Step 2: Create Controller

php artisan make:controller Api/BookController --api

This creates a controller with methods tailored for API use.


// app/Http/Controllers/Api/BookController.php
namespace App\Http\Controllers\Api;

use App\Http\Controllers\Controller;
use App\Models\Book;
use Illuminate\Http\Request;

class BookController extends Controller
{
    public function index()
    {
        return response()->json(Book::all());
    }

    public function store(Request $request)
    {
        $request->validate([
            'title' => 'required',
            'author' => 'required',
            'year_published' => 'required|integer',
        ]);

        $book = Book::create($request->all());

        return response()->json($book, 201);
    }

    public function show($id)
    {
        return response()->json(Book::findOrFail($id));
    }

    public function update(Request $request, $id)
    {
        $book = Book::findOrFail($id);
        $book->update($request->all());

        return response()->json($book);
    }

    public function destroy($id)
    {
        Book::destroy($id);

        return response()->json(null, 204);
    }
}
    

Step 3: Define API Routes


// routes/api.php
use App\Http\Controllers\Api\BookController;

Route::apiResource('books', BookController::class);
    

Step 4: Enable Mass Assignment


// app/Models/Book.php
namespace App\Models;

use Illuminate\Database\Eloquent\Factories\HasFactory;
use Illuminate\Database\Eloquent\Model;

class Book extends Model
{
    use HasFactory;

    protected $fillable = ['title', 'author', 'year_published'];
}
    

Testing the API

You can use tools like Postman, Insomnia, or even curl to test your API.

HTTP MethodEndpointAction
GET/api/booksRetrieve all books
POST/api/booksCreate a new book
GET/api/books/{id}Retrieve single book
PUT/PATCH/api/books/{id}Update a book
DELETE/api/books/{id}Delete a book

Adding Authentication to the API

In real-world applications, you don’t want just anyone to access your API. Laravel provides authentication tools like Sanctum for securing APIs.

Step 1: Install Sanctum

composer require laravel/sanctum

Step 2: Publish and Migrate

php artisan vendor:publish --provider="Laravel\Sanctum\SanctumServiceProvider"
php artisan migrate

Step 3: Add Middleware


// app/Http/Kernel.php
'api' => [
    \Laravel\Sanctum\Http\Middleware\EnsureFrontendRequestsAreStateful::class,
    'throttle:api',
    \Illuminate\Routing\Middleware\SubstituteBindings::class,
],
    

Step 4: Protect Routes


// routes/api.php
Route::middleware('auth:sanctum')->group(function () {
    Route::apiResource('books', BookController::class);
});
    

Best Practices for Building REST APIs in Laravel

  • Use apiResource for clean routes.
  • Always return JSON responses with proper status codes.
  • Validate all incoming requests.
  • Use Laravel Sanctum or Passport for authentication.
  • Document your API with tools like Swagger.
  • Handle errors gracefully with JSON error responses.

Conclusion

Building REST APIs in Laravel is beginner-friendly yet powerful enough for production use.
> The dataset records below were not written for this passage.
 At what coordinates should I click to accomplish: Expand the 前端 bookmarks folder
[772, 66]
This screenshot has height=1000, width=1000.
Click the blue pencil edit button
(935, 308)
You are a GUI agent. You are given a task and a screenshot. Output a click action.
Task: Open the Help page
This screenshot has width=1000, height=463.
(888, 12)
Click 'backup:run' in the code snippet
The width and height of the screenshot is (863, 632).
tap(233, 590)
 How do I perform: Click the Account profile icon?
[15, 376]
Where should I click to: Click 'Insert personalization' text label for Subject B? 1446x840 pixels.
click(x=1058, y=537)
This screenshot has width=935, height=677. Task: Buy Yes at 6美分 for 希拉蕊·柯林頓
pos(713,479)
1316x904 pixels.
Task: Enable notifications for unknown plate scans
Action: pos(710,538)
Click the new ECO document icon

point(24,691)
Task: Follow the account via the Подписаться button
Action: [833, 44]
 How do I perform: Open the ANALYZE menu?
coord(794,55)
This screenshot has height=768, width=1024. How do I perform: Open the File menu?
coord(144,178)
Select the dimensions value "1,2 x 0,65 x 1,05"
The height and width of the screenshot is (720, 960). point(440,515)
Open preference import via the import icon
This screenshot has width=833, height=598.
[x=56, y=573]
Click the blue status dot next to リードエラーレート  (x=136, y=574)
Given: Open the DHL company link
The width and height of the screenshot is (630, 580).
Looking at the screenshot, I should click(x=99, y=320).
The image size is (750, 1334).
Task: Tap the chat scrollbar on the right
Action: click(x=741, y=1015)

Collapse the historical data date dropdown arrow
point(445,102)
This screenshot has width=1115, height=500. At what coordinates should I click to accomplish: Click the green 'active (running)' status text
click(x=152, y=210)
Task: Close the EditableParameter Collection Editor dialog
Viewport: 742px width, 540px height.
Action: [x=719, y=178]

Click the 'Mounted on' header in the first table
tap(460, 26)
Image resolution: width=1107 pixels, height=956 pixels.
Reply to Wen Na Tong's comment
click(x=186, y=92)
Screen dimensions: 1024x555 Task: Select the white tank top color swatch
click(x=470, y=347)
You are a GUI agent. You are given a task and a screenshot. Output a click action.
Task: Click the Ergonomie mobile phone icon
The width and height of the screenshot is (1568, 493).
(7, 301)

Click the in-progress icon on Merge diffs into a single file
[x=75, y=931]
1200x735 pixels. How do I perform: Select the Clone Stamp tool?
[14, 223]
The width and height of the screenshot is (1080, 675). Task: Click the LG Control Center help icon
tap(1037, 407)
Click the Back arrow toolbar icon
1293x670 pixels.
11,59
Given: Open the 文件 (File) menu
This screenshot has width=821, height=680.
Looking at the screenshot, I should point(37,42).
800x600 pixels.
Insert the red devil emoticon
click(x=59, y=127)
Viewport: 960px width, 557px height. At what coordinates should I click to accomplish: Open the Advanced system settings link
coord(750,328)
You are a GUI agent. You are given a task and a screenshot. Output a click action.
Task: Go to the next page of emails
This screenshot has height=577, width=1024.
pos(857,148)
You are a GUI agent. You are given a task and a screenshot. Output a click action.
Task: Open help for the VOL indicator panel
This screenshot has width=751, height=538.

You now know how to create routes, controllers, and models, apply CRUD operations, secure APIs with Sanctum, and test with Postman. With these skills, you can start integrating your APIs into mobile apps, SPAs, or even third-party services.

The more you practice, the more confident you’ll become in designing robust, scalable, and secure APIs with Laravel.